## EXERCISE TASKS
1. Which schools does the Dean Garrett biography name as places where he studied or played?
2. Extend the Dean Garrett biography past its final sentence.

Dean Heath Garrett (born November 27, 1966) is a former American professional basketball player. At a height of  tall, he played at the center position.

College career
Garrett attended San Clemente High School, in San Clemente, California, where he earned All-Conference, All-County, and All-Southern California honors, as a senior, in the 1983–84 season. After high school, Garrett played collegiately at the City College of San Francisco, from 1984 to 1986, where he led his team to the state finals, where they were defeated by Sacramento City College. The winning continued for Garrett, when he accepted a scholarship to Indiana University, where he was coached by Bob Knight, and helped the Hoosiers win the 1987 NCAA Division I Tournament.

Professional career
Garrett was selected in the second round, with the 38th overall pick of the 1988 NBA draft, by the Phoenix Suns, but he did not play in the NBA for eight seasons, as played in Italy and Greece instead. Prior to the NBA's 1996–97 season, Garrett was signed as a free agent. by the Minnesota Timberwolves, and afterwards played in the NBA for the next five seasons. He played for the Denver Nuggets (1997–98), the Timberwolves again, from (1998–99 to 2001–02), and the Golden State Warriors (2001–02,) after he was traded mid-season. During those six seasons, Garrett played in a total of 359 NBA regular season games, in which he averaged 19.4 minutes, 4.8 points, 5.0 rebounds, and 1.0 blocks per game, with a 0.480 field goal shooting percentage.

## COLLECTED MATERIAL

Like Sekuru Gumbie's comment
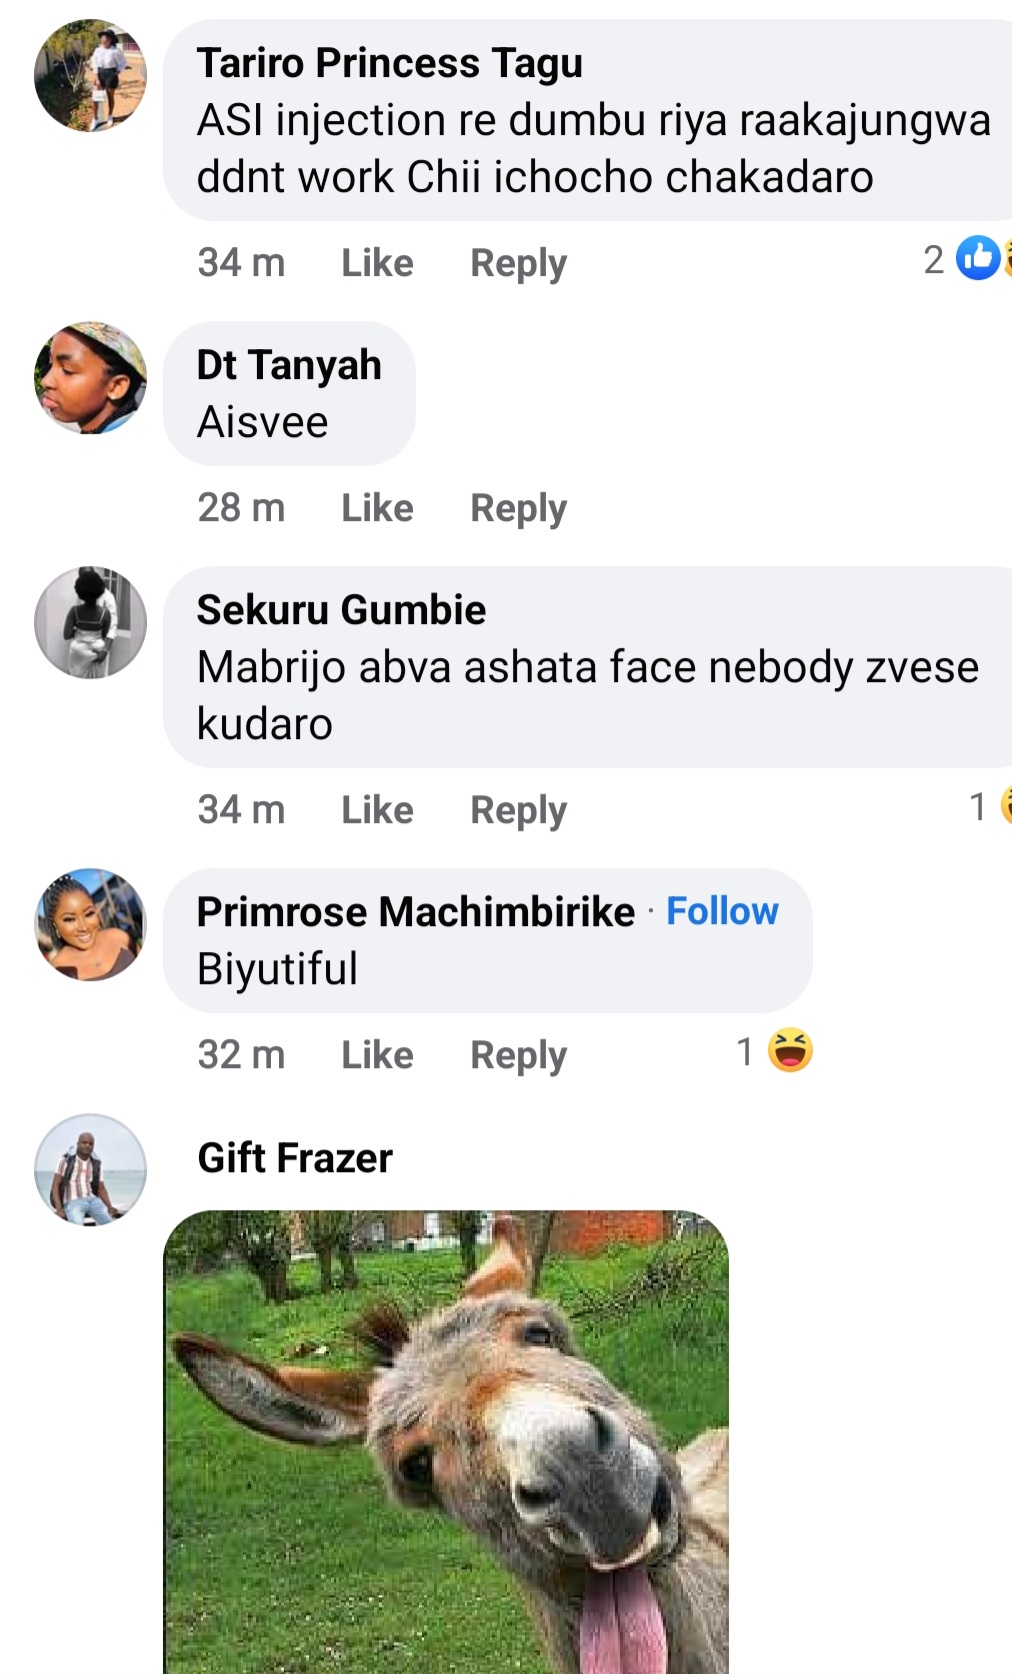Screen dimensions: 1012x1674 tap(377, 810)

## ANSWERS FOR THIS EXERCISE
1. San Clemente High School, City College of San Francisco, Indiana University

2.
Post-playing career
After his retirement from playing pro club basketball, Garrett was living in Las Vegas, when some of his friends from Minneapolis contacted him about a business proposition in Minnesota. Garrett then moved to Minnesota, and he became a part owner in three businesses: a restaurant, a nightclub, and a wireless phone retailer. Garrett is married to Cristina Garrett and he has one child, Devyreau. He also has three sisters: Tracy, Kelly, and Elizabeth.

References

External links

1966 births
Living people
American expatriate basketball people in Germany
American expatriate basketball people in Greece
American expatriate basketball people in Italy
American men's basketball players
Basketball players at the 1987 Pan American Games
Basketball players from Los Angeles
Centers (basketball)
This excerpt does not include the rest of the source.